EXERCISE GOAL: Pull every line out of the records below word for word, but leave the pictures out.
== MATERIAL PROVIDED ==
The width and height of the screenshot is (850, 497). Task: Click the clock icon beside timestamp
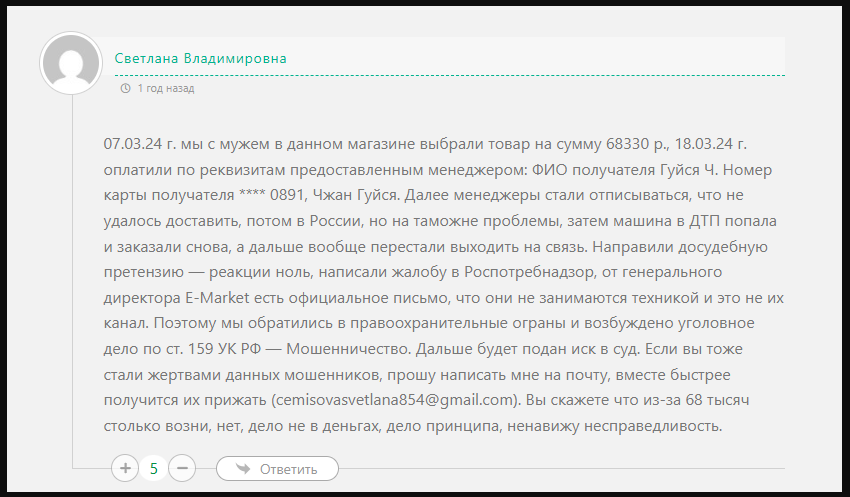click(x=125, y=88)
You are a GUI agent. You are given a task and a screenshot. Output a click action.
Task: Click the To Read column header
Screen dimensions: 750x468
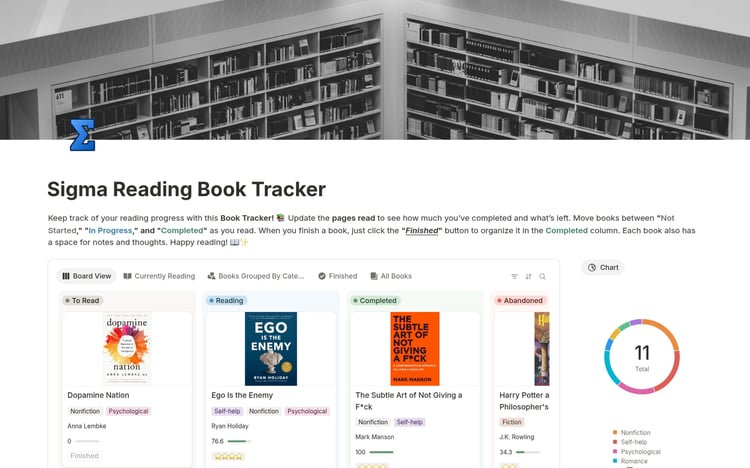(x=82, y=300)
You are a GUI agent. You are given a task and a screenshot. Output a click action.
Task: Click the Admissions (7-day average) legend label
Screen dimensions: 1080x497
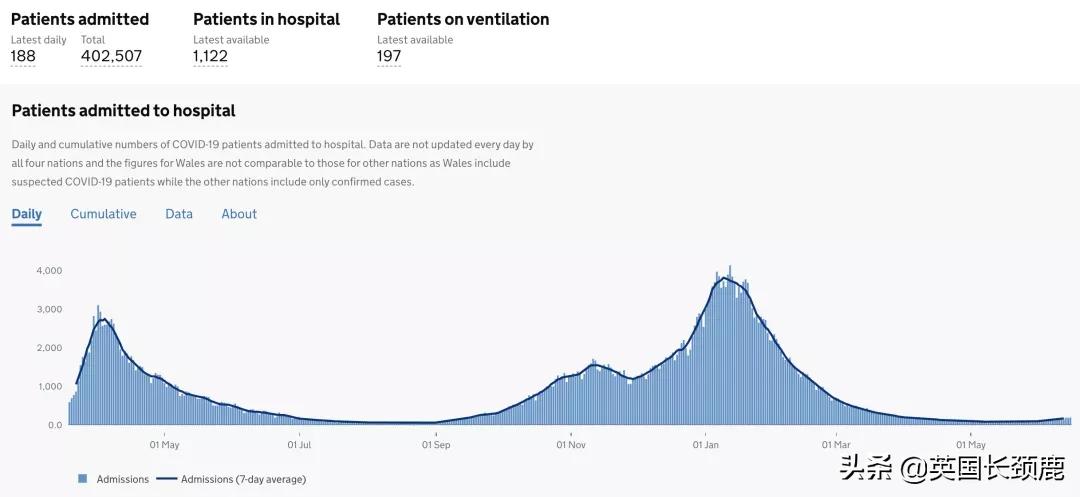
===
RESPONSE BELOW:
The width and height of the screenshot is (850, 497). Task: Click the clock icon beside timestamp
click(x=125, y=88)
You are a GUI agent. You are given a task and a screenshot. Output a click action.
Task: Click the To Read column header
Screen dimensions: 750x468
(x=82, y=300)
You are a GUI agent. You are given a task and a screenshot. Output a click action.
Task: Click the Admissions (7-day average) legend label
Screen dimensions: 1080x497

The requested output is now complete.